Chloe Grace Moretz stars in Desiree Akhavan's eye-opening drama.
In The Miseducation of Cameron Post, Desiree Akhavan adapts the essence of Emily M. Danforth’s popular young adult novel into a quietly soaring work of vindication, the value of self-love and teen resilience in the face of grown-up arrogance and ignorance.
Prom night spells trouble for Cameron Post (Chloë Grace Moretz), a teen from a conservative Christian household who’s been exploring her sexuality with Coley (Quinn Shephard), a girl she met in Bible Study. The pair puts up with the pretense of dating guys so as not to freak out the family but hormones get the better of them and they make off for the backseat of a car. Inevitably, the night ends with them getting caught and Cameron’s distraught aunt sees no recourse but to ship her off to a conversion therapy centre to rid her of the ‘demons’ of same sex attraction.
So begins Cameron Post’s journey to God’s Promise, a place built for healing and intent on reforming the teenage disciples into ‘born again’ straight versions of themselves, the way God had presumably always intended them to be. The seemingly hospitable look of the woodland retreat notwithstanding, Cameron soon discovers the prison-like qualities of the environment, one in which self-expression is stifled. Luggage is scanned for contraband, decorating and mailing privileges have to be earned and the therapy sessions have the ring of indoctrination as they seek to rewire a person’s identity.
Alternately shamed by program director Lydia (a Nurse-Ratched-like Jennifer Ehle) and blamed by Coley, who accuses Cameron of having taken advantage of their friendship and trying to corrupt her, attempts at brainwashing Cameron fail to take hold even on days when she tries to trick herself into going along with the various sessions and group activities. It helps that, from the start, Cameron seems comfortable in her skin and approaches her time at God’s Promise with the same wry (and healthy) scepticism as the dissident, nonconformist camp teens she befriends (Sasha Lane and Forrest Goodluck in spirited supporting turns).
The Miseducation of Cameron Post has all the elements one would expect from a typical coming-of-age story and a conversion drama and yet, even though the film doesn’t shy away from showing the danger of internalized self-hatred, Akhavan and her capable cast will catch viewers off guard with an amicable sense of humor that’s used both as a means of resistance and a tool for skewering the process to which the teens are subjected.

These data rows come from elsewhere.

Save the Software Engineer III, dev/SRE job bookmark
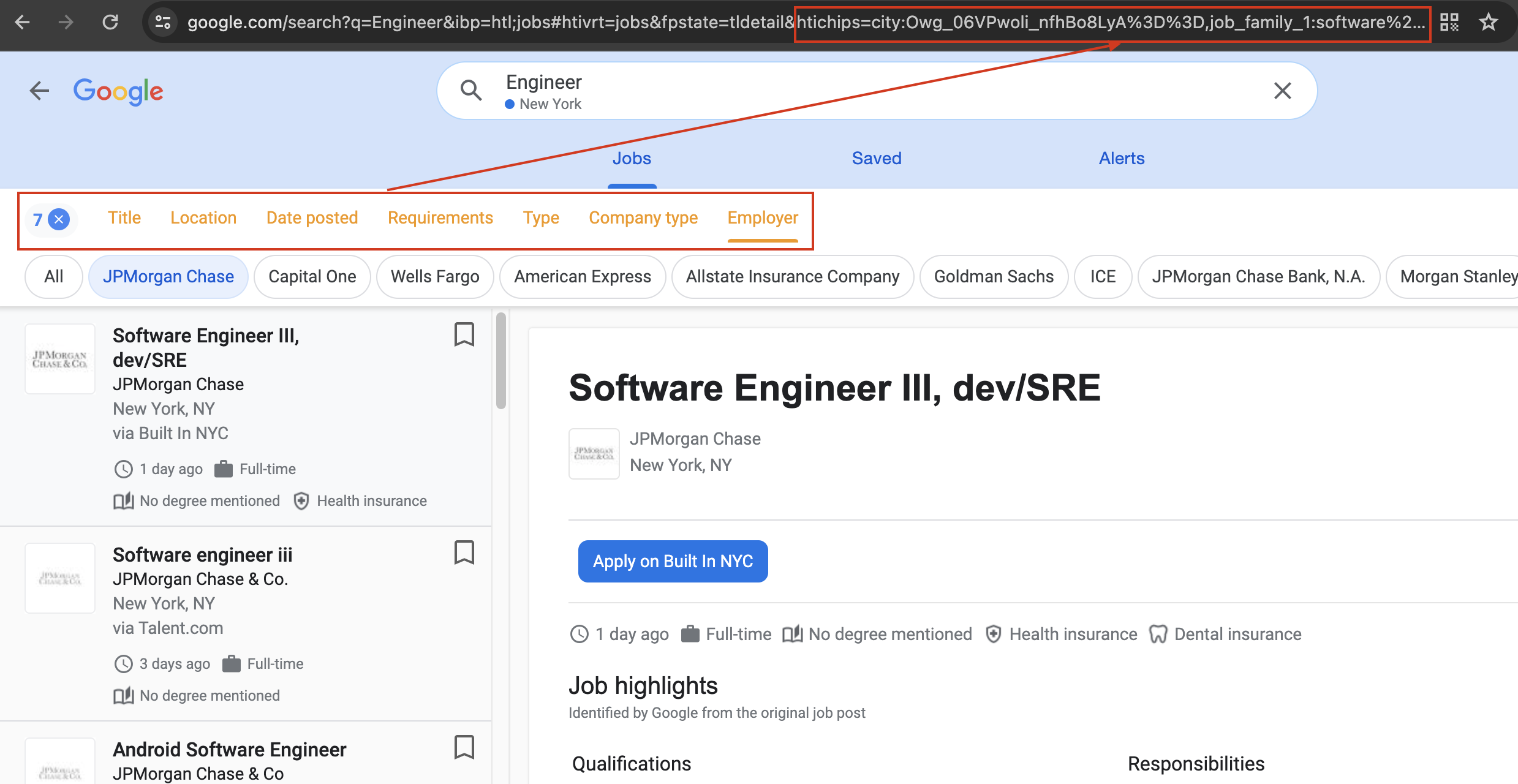1518x784 pixels. tap(464, 334)
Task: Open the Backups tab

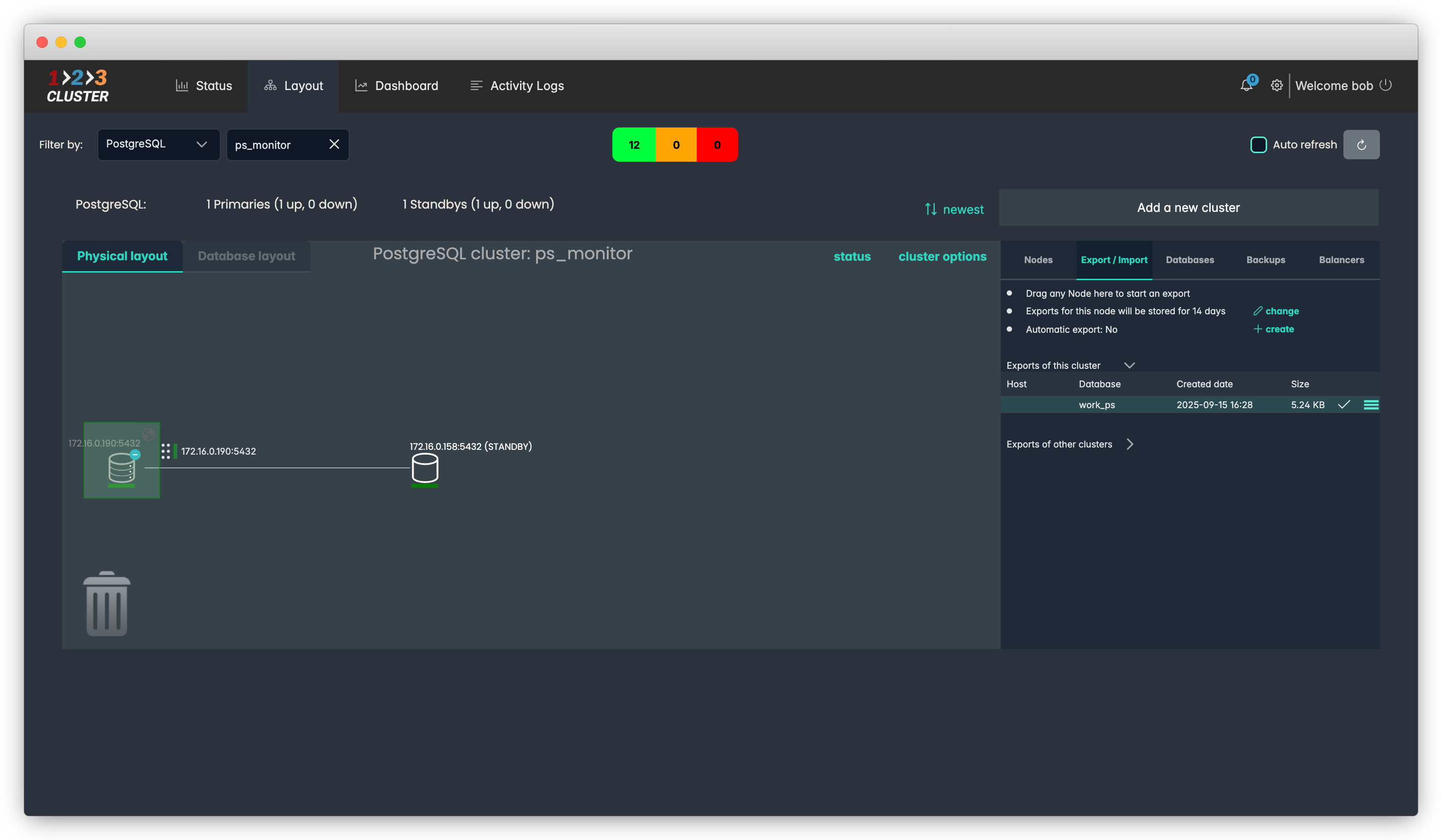Action: [x=1266, y=260]
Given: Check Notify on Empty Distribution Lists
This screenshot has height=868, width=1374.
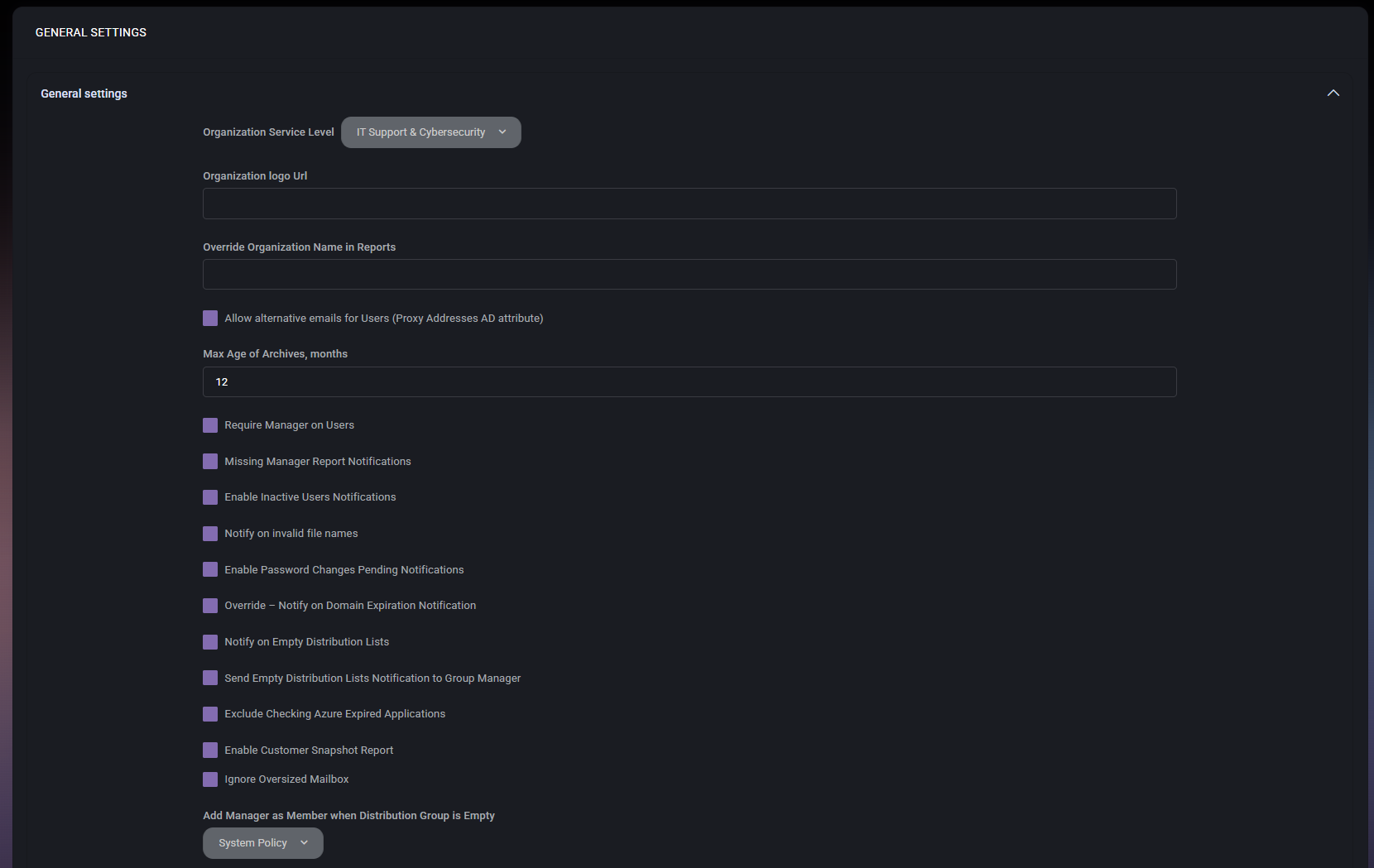Looking at the screenshot, I should coord(209,641).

Moretz is arguably better than she’s ever been and Akhavan takes full advantage of close-ups to show the subtle shades of disbelief wash over the face of a girl who’s asked to be untrue to herself. With a sympathetic mix of teen emotionality and steely resolve Moretz plays Cameron as a young woman emboldened with a critical outlook on the world, a character whose questions mainly rise from the counterproductive events that befall her instead of stemming from her own insecurities. Refreshingly, this coming-of-age story never really traces a journey of self-discovery but rather marks a burgeoning awareness of self-affirmation.
To some viewers The Miseducation of Cameron Post might feel somewhat subdued but Akhavan’s adaptation is shot through with authenticity and earnestness as a love letter to the justifiable need of teen defiance and the force thereof. The fact that audiences are encouraged to question the dubious and manipulative nature of conversion therapy without the film having to resort to the same blunt judgmentalism the practice itself is based on is a testament to the work’s subtlety.